* **Stored data**
——————————

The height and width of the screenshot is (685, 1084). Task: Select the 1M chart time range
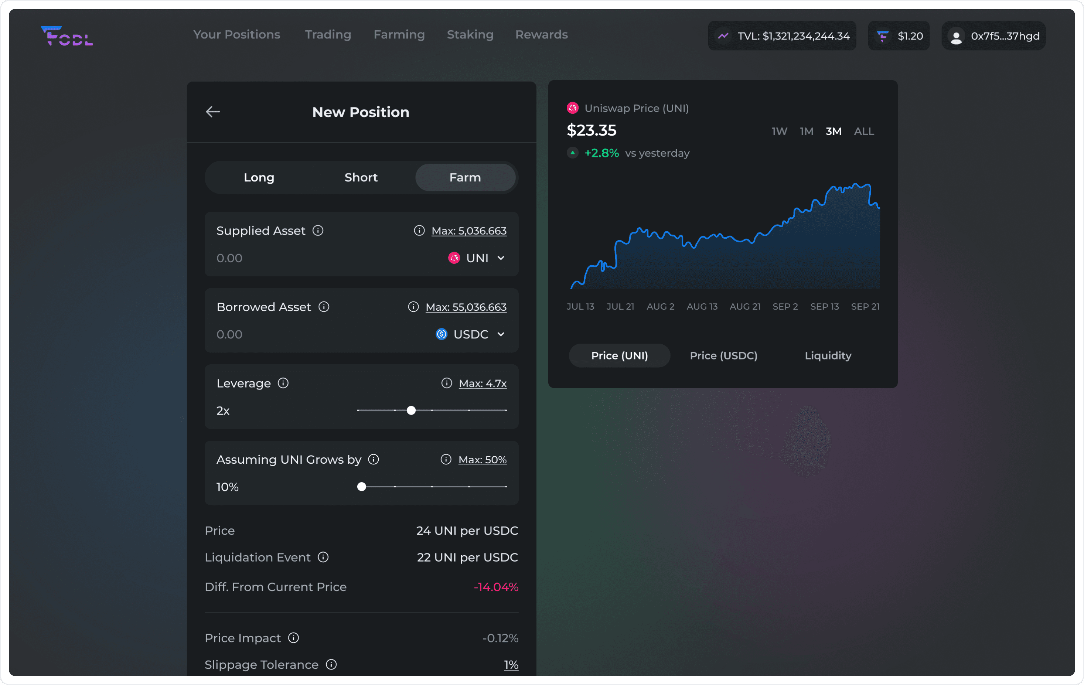(x=806, y=131)
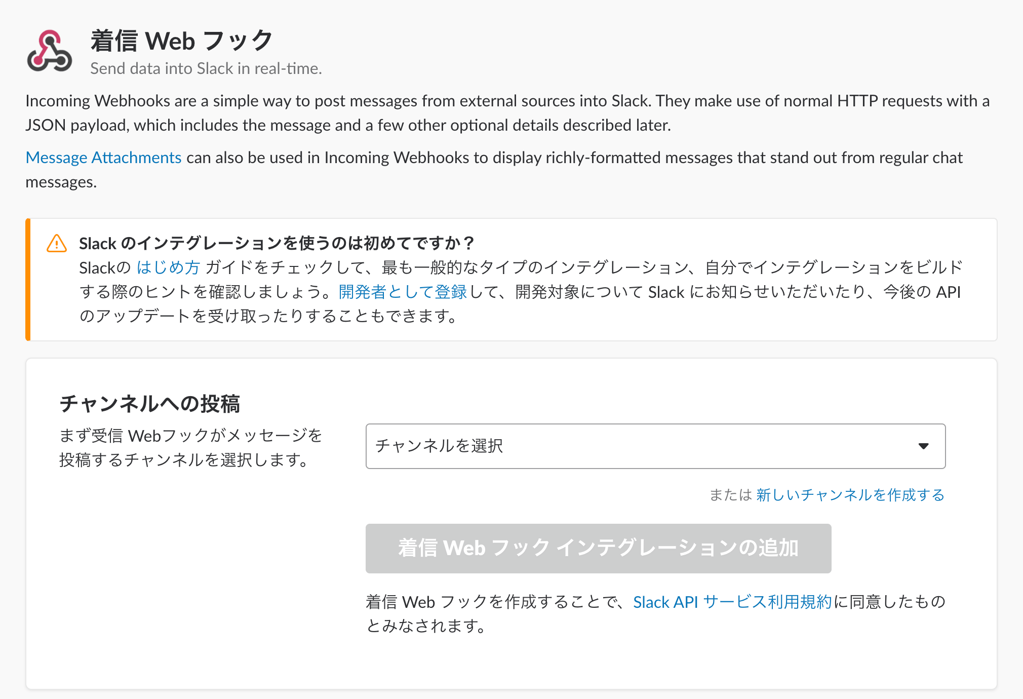This screenshot has height=699, width=1023.
Task: Open the Message Attachments link
Action: click(103, 158)
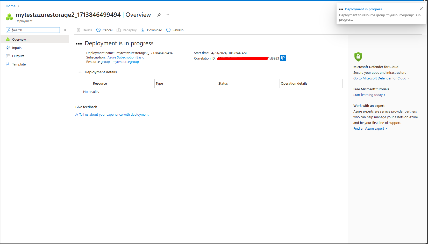Click the deployment cube icon next to title
Image resolution: width=428 pixels, height=244 pixels.
(9, 16)
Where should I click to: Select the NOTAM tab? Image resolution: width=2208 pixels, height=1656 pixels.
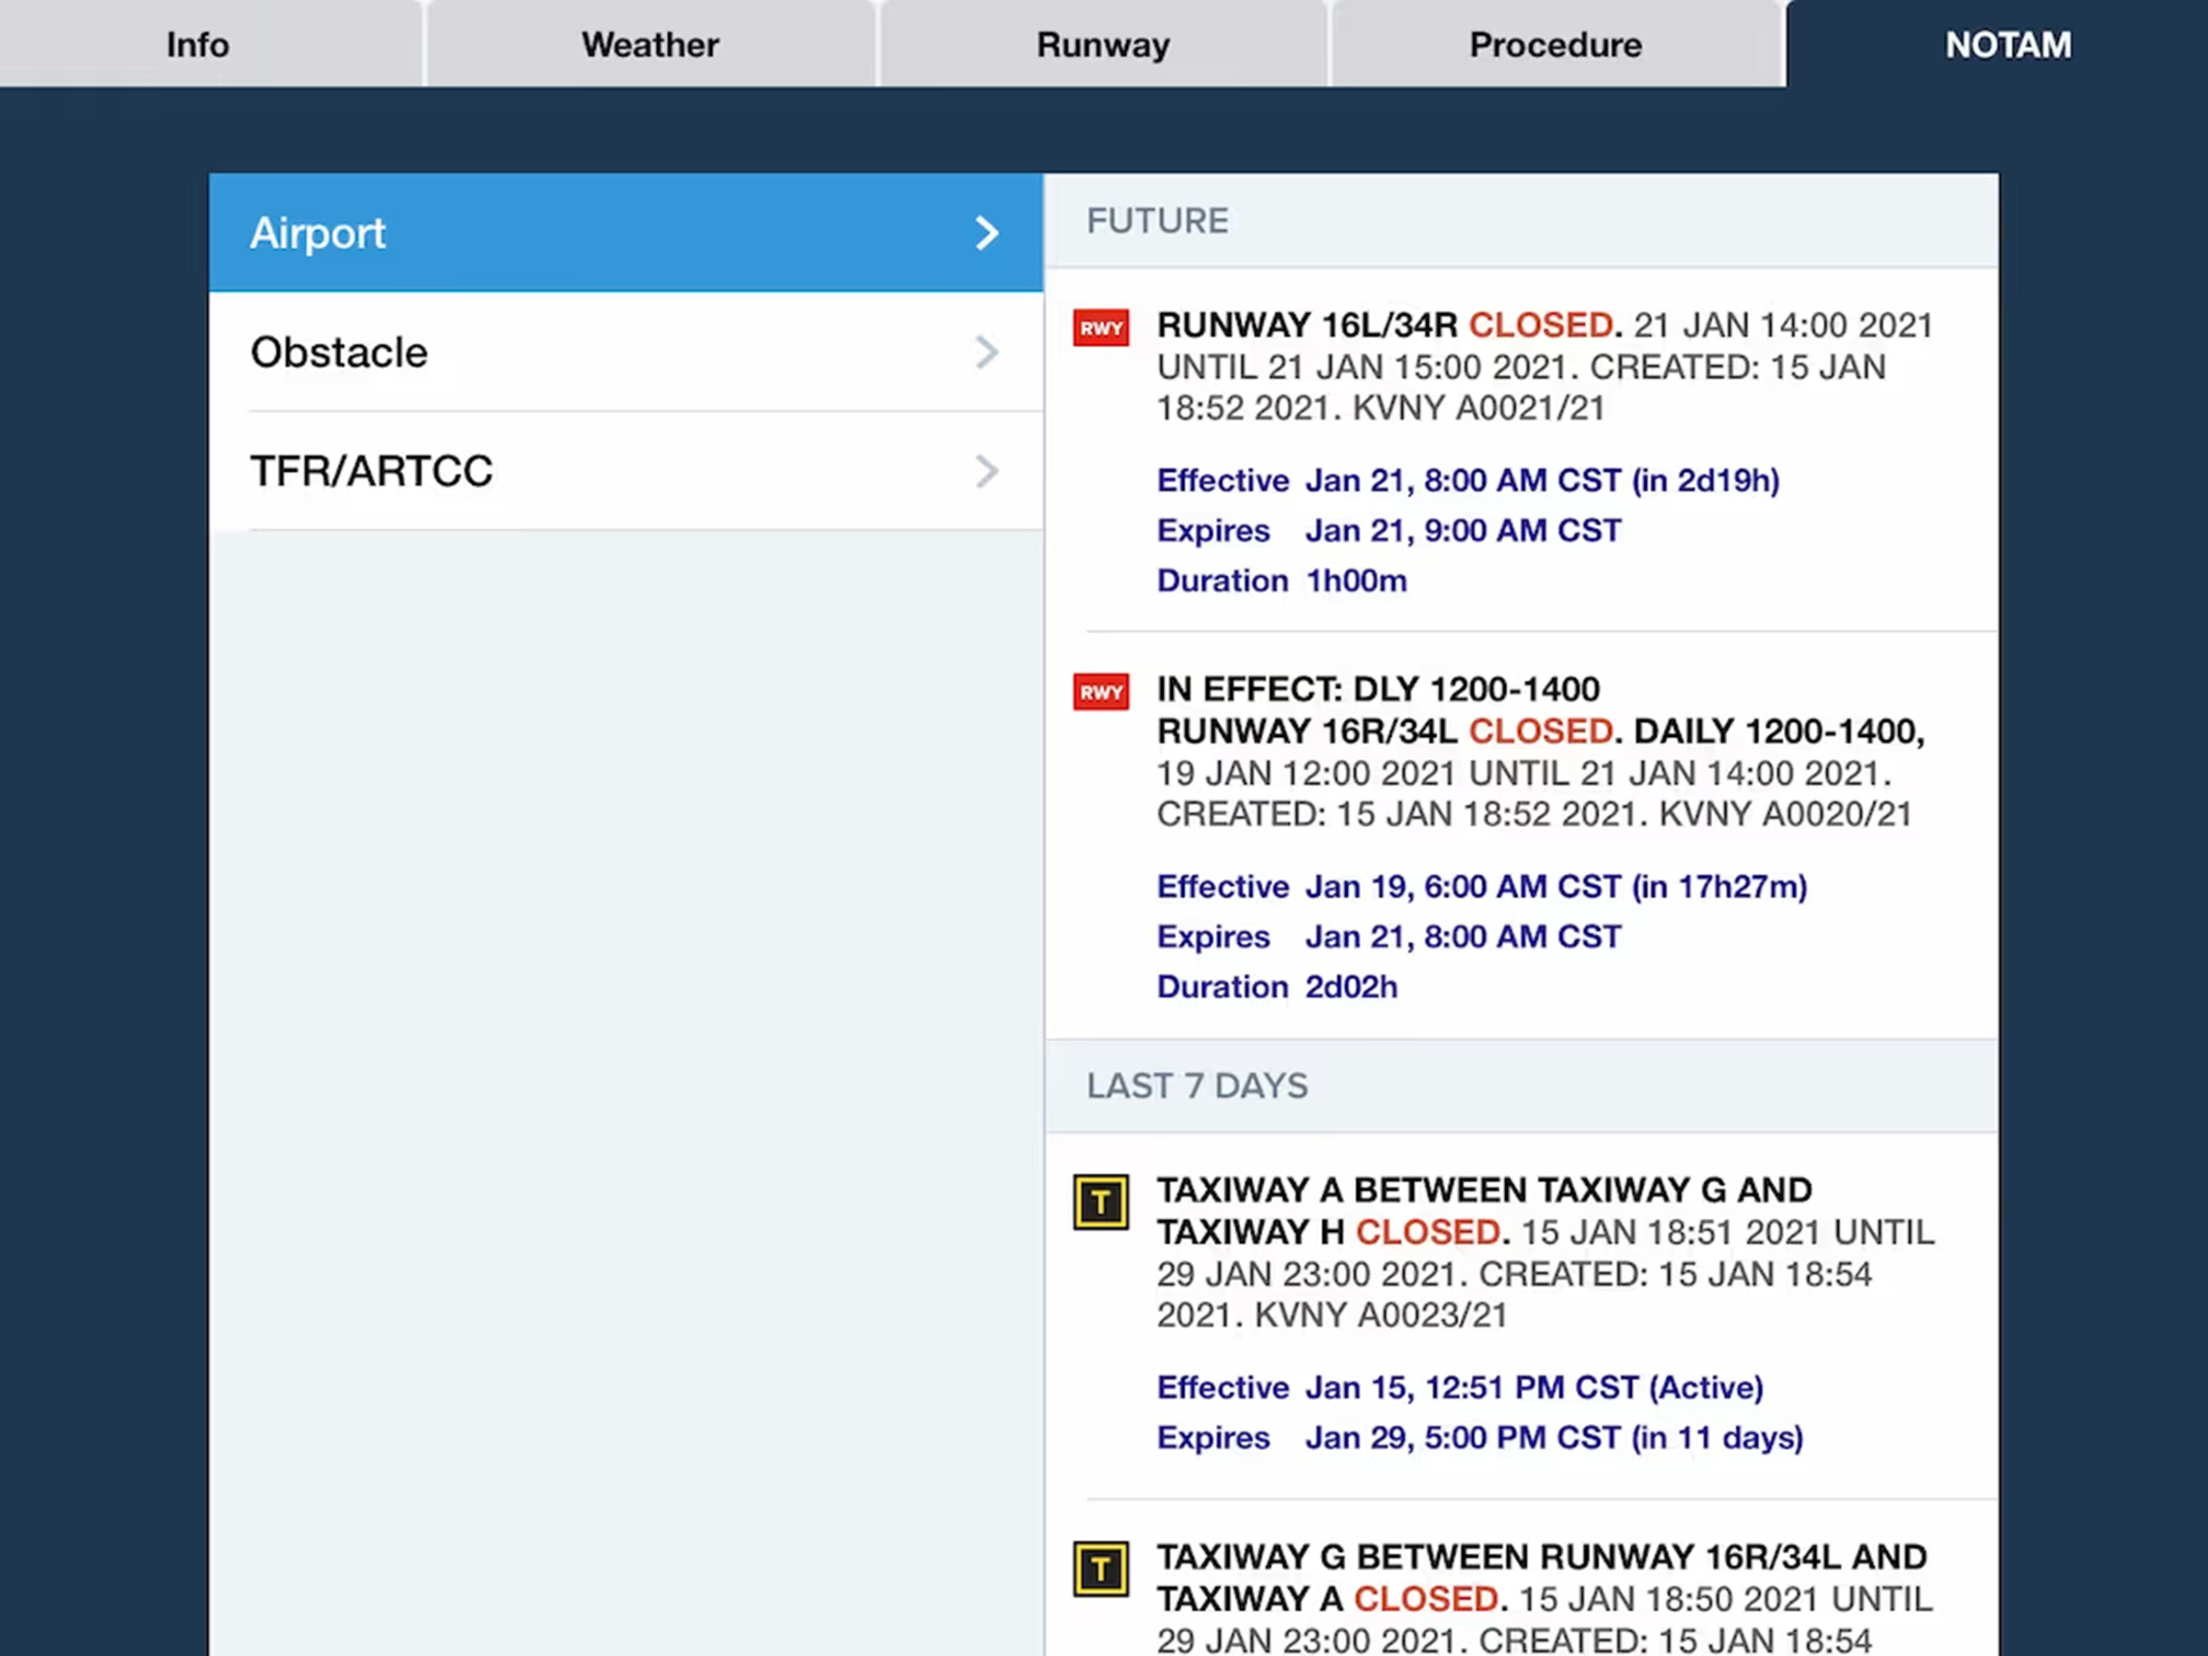2007,45
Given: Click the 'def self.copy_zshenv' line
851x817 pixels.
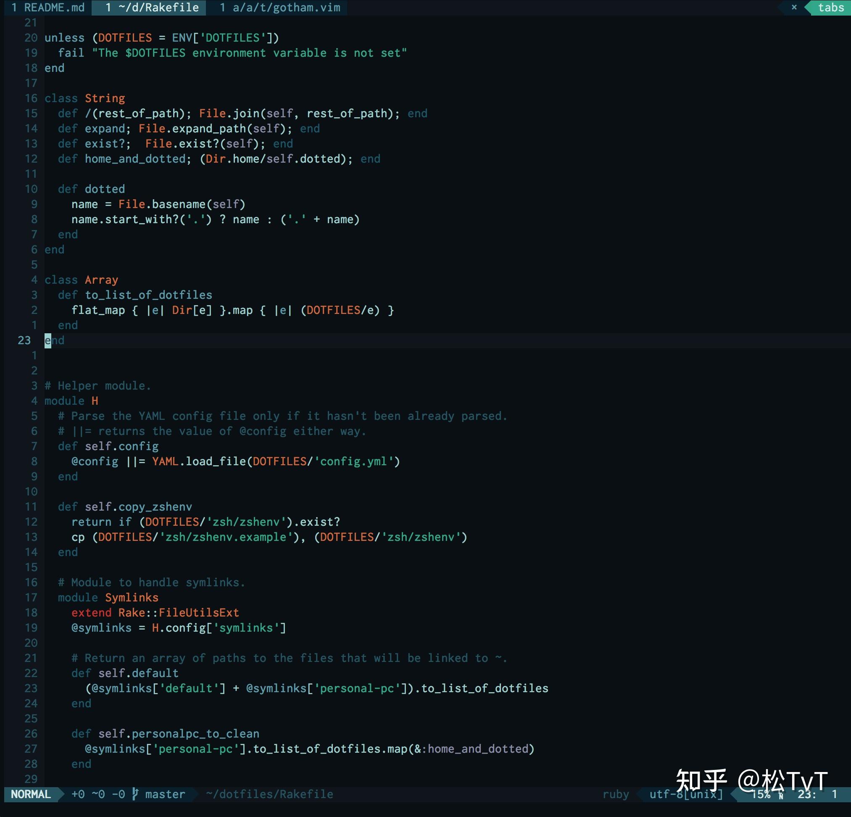Looking at the screenshot, I should (x=125, y=507).
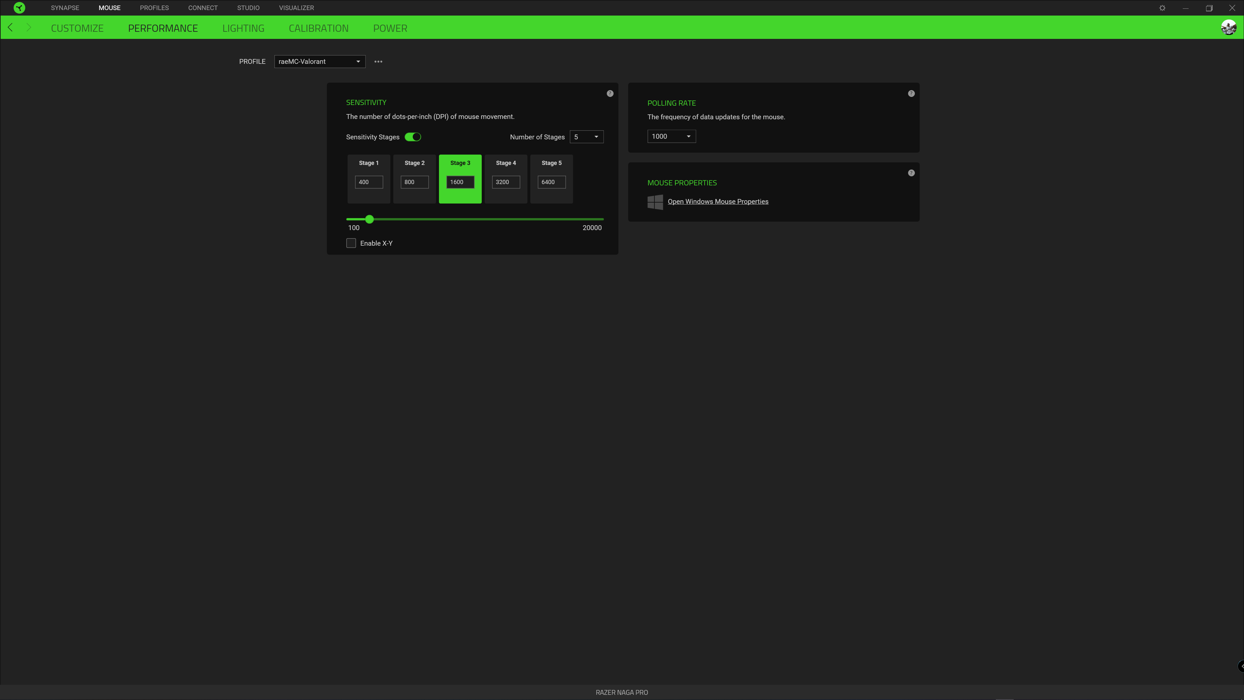Enable the X-Y checkbox
This screenshot has width=1244, height=700.
click(351, 243)
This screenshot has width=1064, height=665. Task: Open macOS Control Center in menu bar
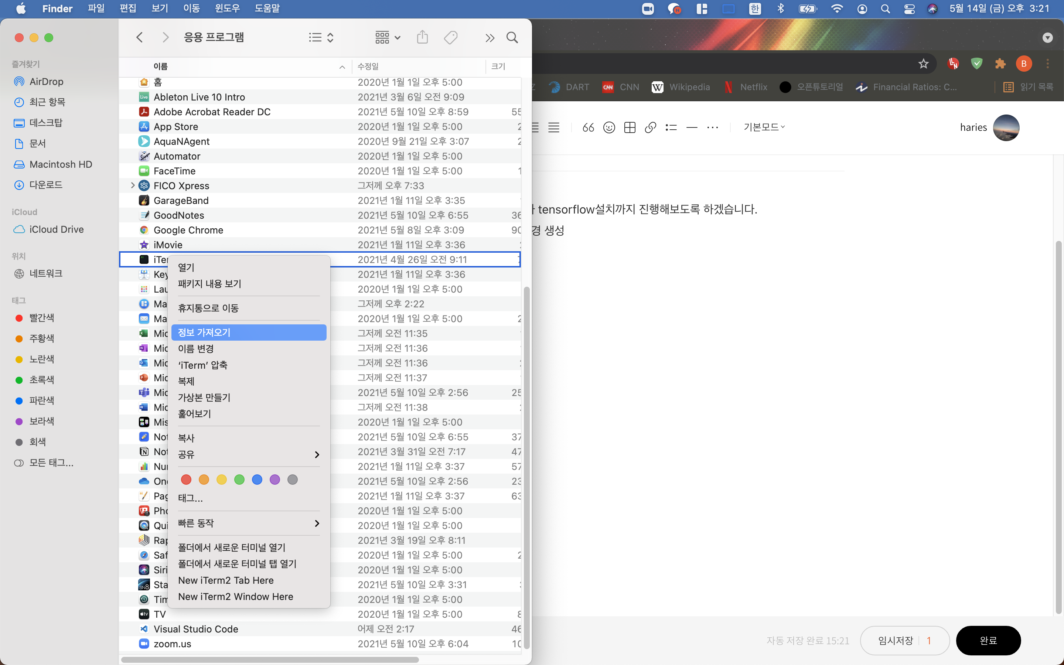(909, 9)
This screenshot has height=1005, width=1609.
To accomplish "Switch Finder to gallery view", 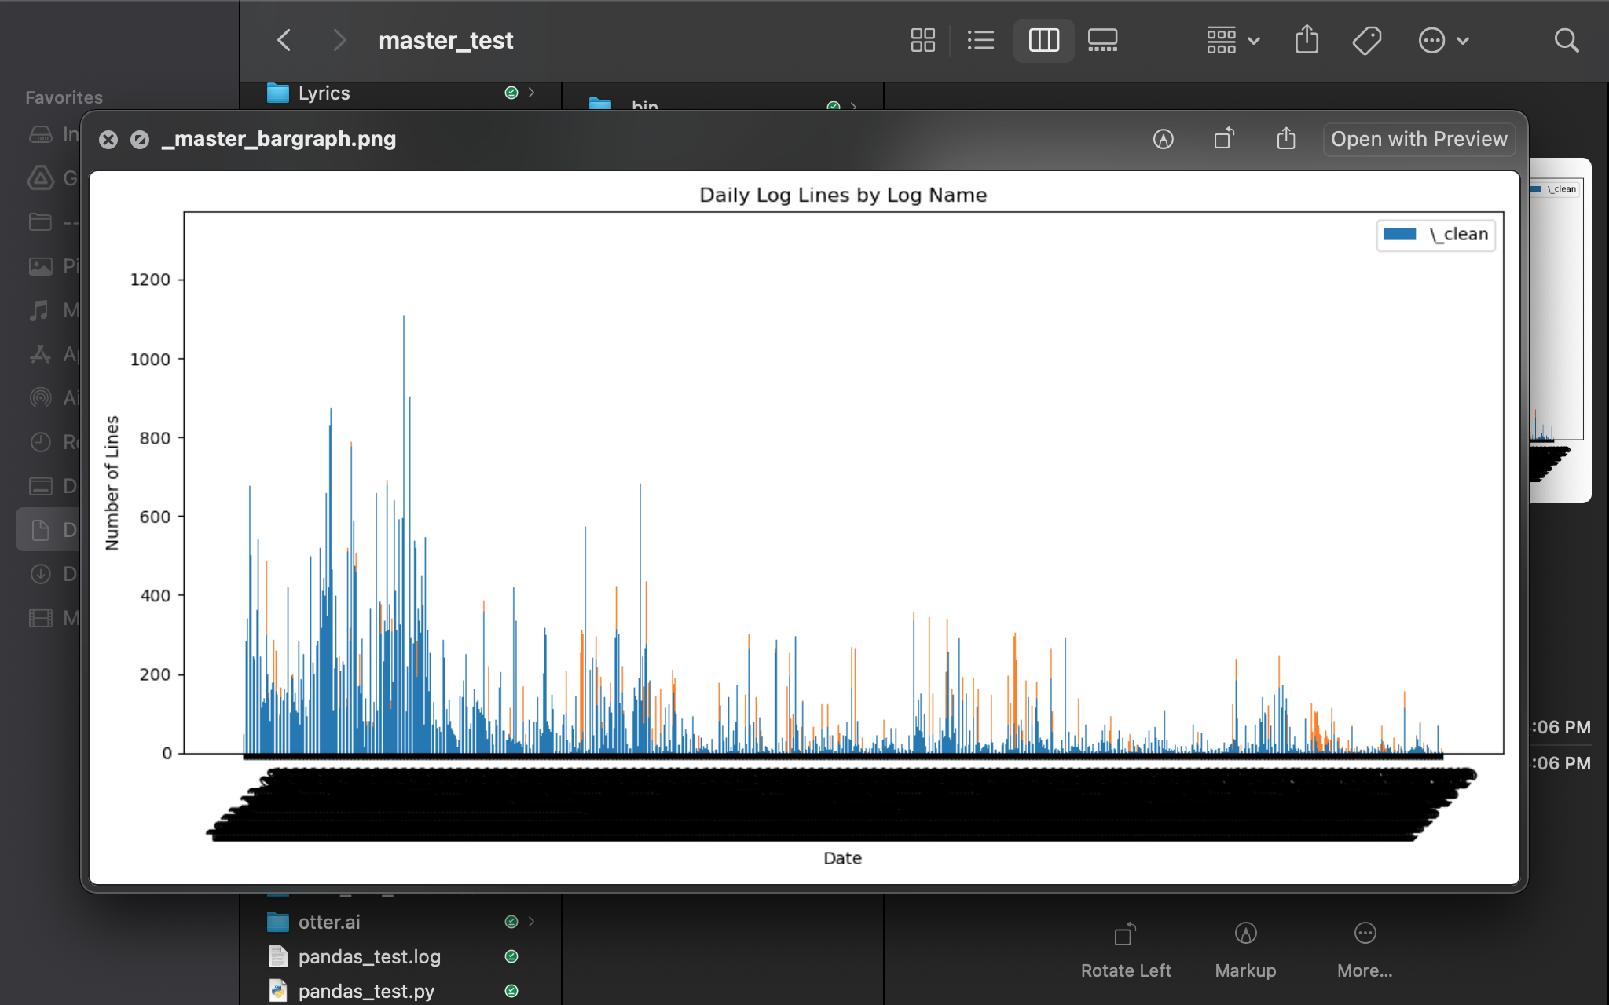I will (1102, 40).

——————————

* **Task goal**
In the data above, retype only the stretch from the line with "Given: Click the 'def self.copy_zshenv' line" through the line with "This screenshot has height=1005, width=1609.", word for word, and skip any pictures.

* **Answer to the exercise**
Given: Click the 'def self.copy_zshenv' line
851x817 pixels.
Looking at the screenshot, I should (x=125, y=507).
Enable the X-Y checkbox
This screenshot has width=1244, height=700.
click(351, 243)
This screenshot has width=1064, height=665. Task: Open macOS Control Center in menu bar
(909, 9)
This screenshot has height=1005, width=1609.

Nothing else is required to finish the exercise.